Dokonał zamachu w Magdeburgu. Prowadzi strajk głodowy
W Magdeburgu trwa proces Taleba Abdula Dżawada, oskarżonego o przeprowadzenie zamachu na jarmark bożonarodzeniowy. Oświadczył, że prowadzi strajk głodowy. - Nie obchodziło mnie, czy ludzie zostaną ranni, czy zginą - cytuje go "Deutsche Welle".
Oskarżony Taleb A., lekarz pochodzący z Arabii Saudyjskiej, przyznał się do zaplanowania zamachu, który miał miejsce 20 grudnia 2024 roku w Magdeburgu. W wyniku ataku zginął 9-letni chłopiec oraz pięć kobiet. Ponad 300 osób doznało obrażeń. Proces odbywa się przed sądem okręgowym w Magdeburgu.
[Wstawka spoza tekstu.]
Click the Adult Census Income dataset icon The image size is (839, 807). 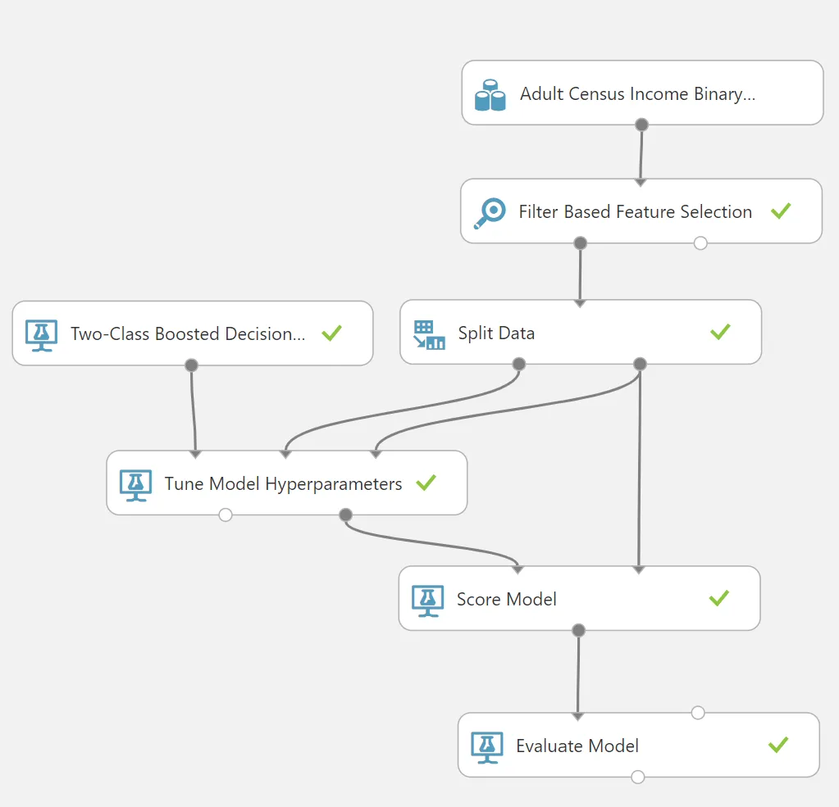point(490,95)
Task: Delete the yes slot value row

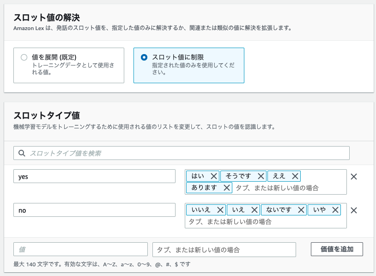Action: pos(354,177)
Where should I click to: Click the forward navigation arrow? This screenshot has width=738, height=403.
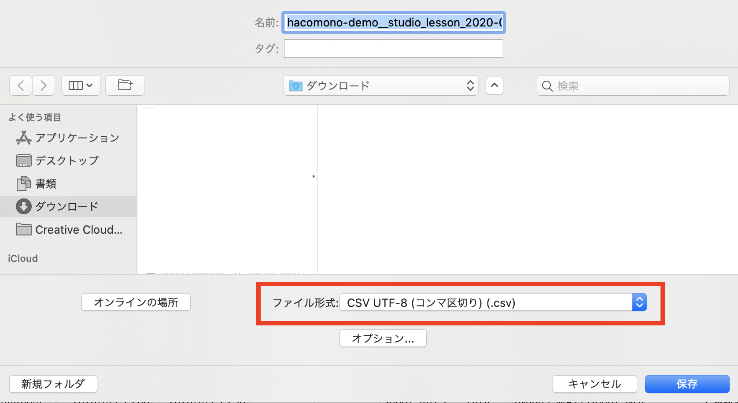43,86
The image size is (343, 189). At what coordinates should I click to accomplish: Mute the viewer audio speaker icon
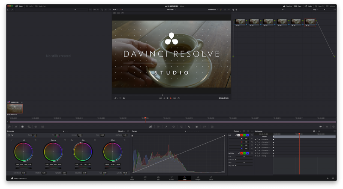[x=124, y=98]
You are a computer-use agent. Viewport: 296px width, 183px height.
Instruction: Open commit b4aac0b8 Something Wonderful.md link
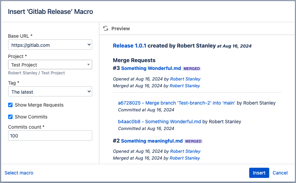pyautogui.click(x=159, y=122)
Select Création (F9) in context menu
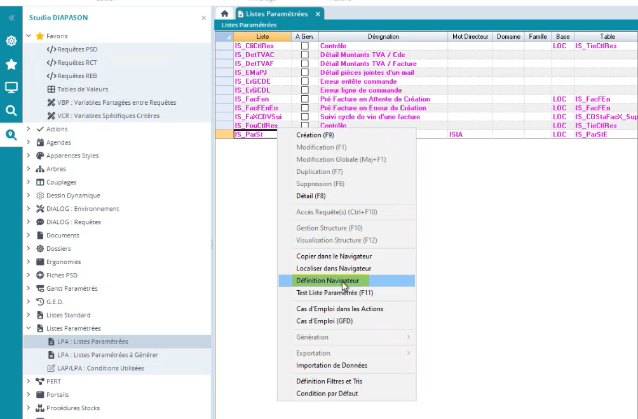This screenshot has width=638, height=419. pos(315,135)
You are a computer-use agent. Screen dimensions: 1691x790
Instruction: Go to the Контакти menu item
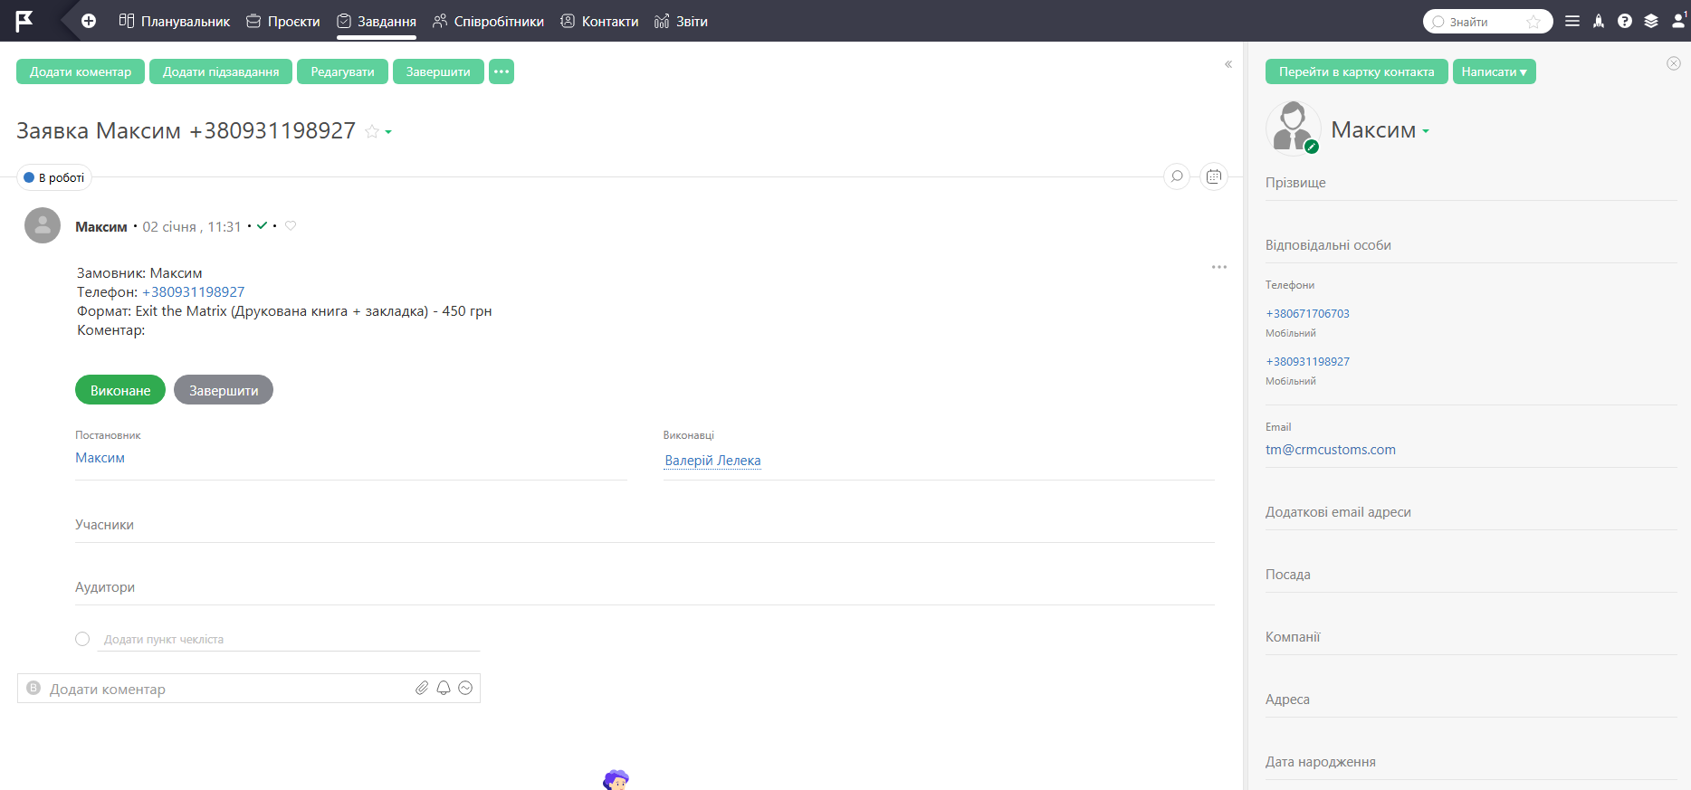pos(599,21)
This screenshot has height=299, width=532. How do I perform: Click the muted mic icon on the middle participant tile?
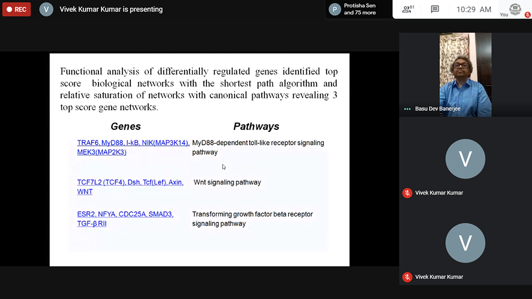point(407,193)
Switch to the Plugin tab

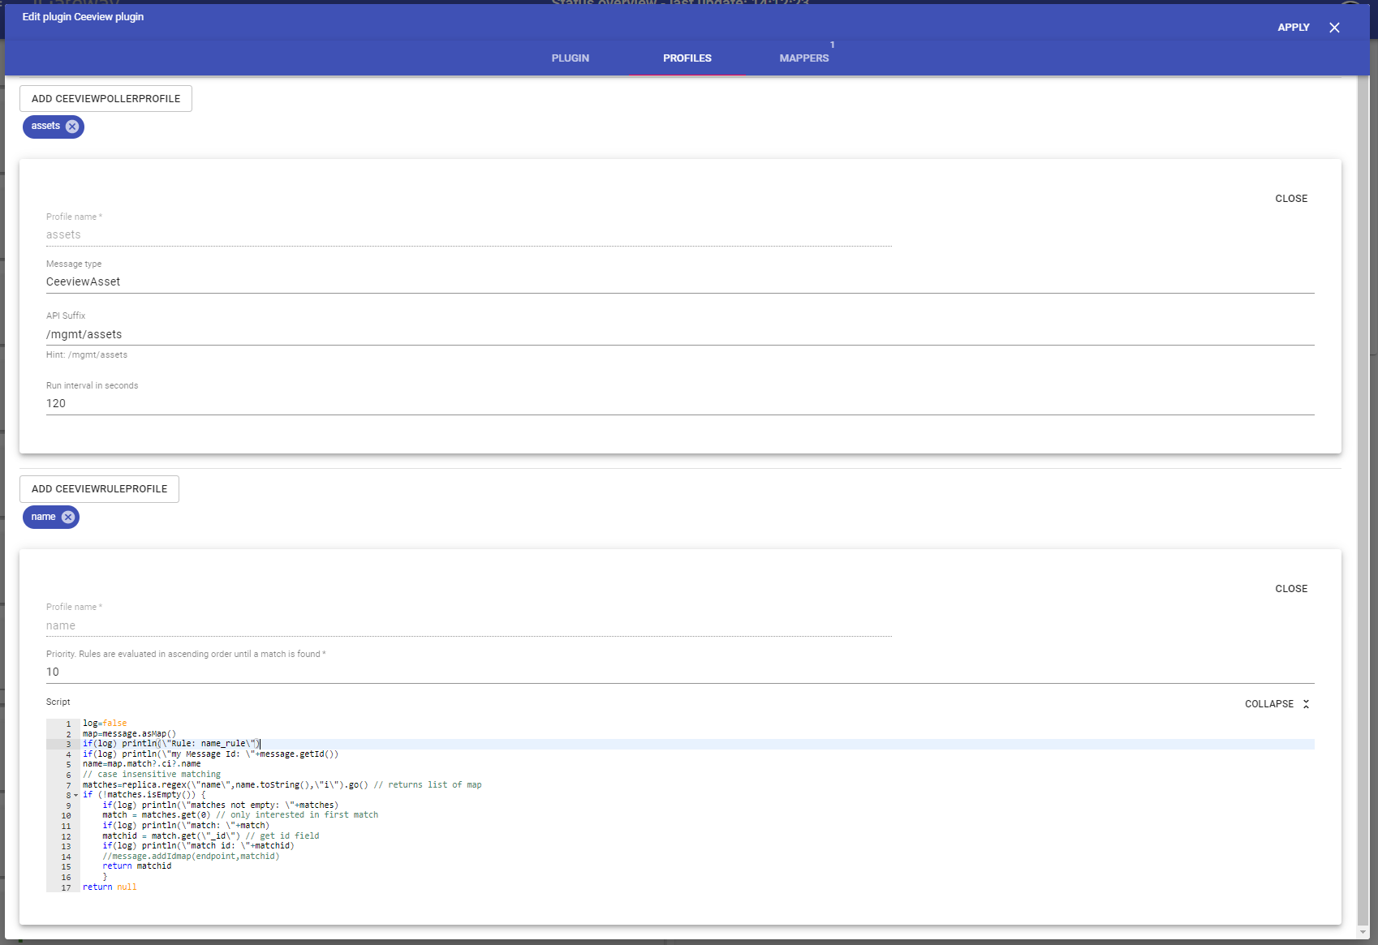[x=570, y=58]
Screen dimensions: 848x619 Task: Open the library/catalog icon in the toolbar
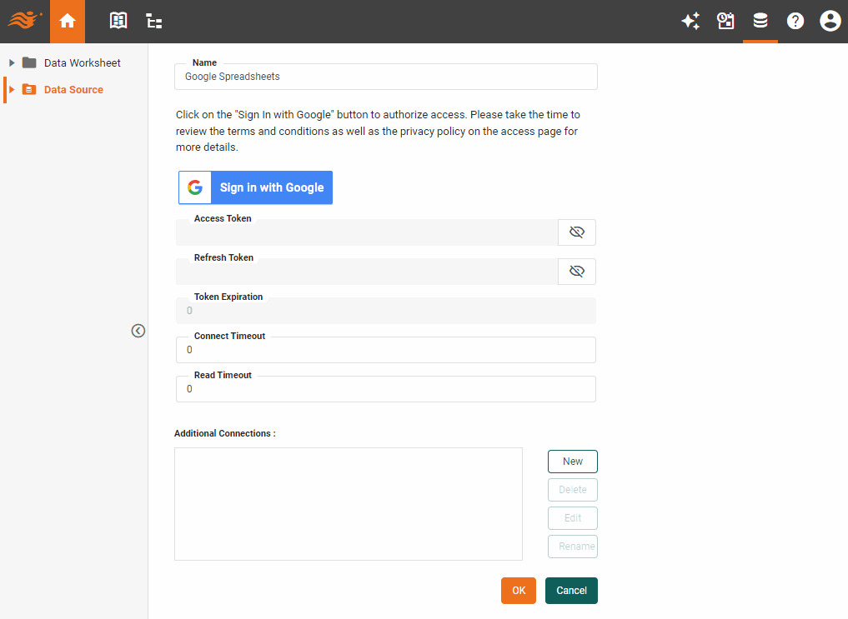118,21
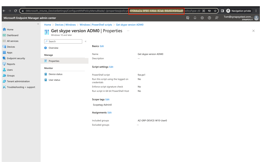Go to Endpoint security in sidebar
The image size is (260, 162).
pyautogui.click(x=16, y=58)
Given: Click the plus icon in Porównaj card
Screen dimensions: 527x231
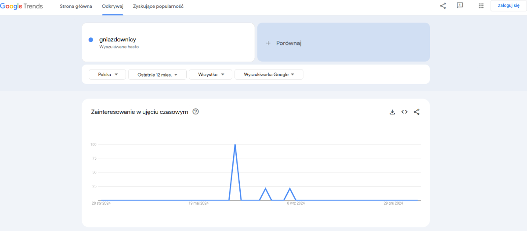Looking at the screenshot, I should click(x=268, y=43).
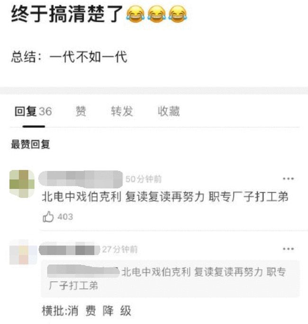Open the first commenter's green avatar
Image resolution: width=308 pixels, height=324 pixels.
pos(22,184)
Taleb A. poinformował, że rozpoczął strajk głodowy 10 listopada, zamierzając kontynuować go przez trzy tygodnie. - Sędzia Dirk Sternberg powiedział, że jeśli oskarżony z powodu odmowy jedzenia i picia nie będzie zdolny do udziału w rozprawach, sąd może kontynuować proces bez jego obecności - podaje "Deutsche Welle".
Magdeburg pogrążony w żałobie. Miejsce tragedii kilka dni po zamachu
Saudyjczyk przed sądem stwierdził, że zaplanował atak 16 miesięcy przed zamachem. Zaprzeczył jednak, jakoby celowo potrącał ludzi. Magdeburg miał odwiedzać wielokrotnie. Przed sądem oświadczył, że teren jarmarku nie był chroniony.
Początkowo planował "atak bombowy" na prokuraturę z użyciem butli gazowych, ale ostatecznie zrezygnował z tego pomysłu, podobnie jak z ataku na jedną z kawiarni - informuje "Deutsche Welle".
Przyznał, że w chwili ataku nie celował w konkretne osoby, a decyzje podejmował na bieżąco w trakcie zdarzenia. - Nie obchodziło mnie, czy ludzie zostaną ranni, czy zginą. Nie potrąciłem celowo ani jednej osoby - stwierdził podczas procesu.
Swoje plany zamachowe uzasadniał chęcią zwrócenia uwagi na swoje postulaty, m.in. ochronę kobiet z Arabii Saudyjskiej. – Chciałem po prostu, żeby świat mnie usłyszał, że cierpimy, że jesteśmy prześladowani – cytuje słowa oskarżonego "Deutsche Welle".
W obliczu tych wydarzeń władze Magdeburga tymczasowo wstrzymały organizację tegorocznego jarmarku bożonarodzeniowego z obaw o bezpieczeństwo. Premier Saksonii-Anhalt, Reiner Haseloff, zainicjował rozmowy z władzami miasta w celu rozwiązania tej kwestii.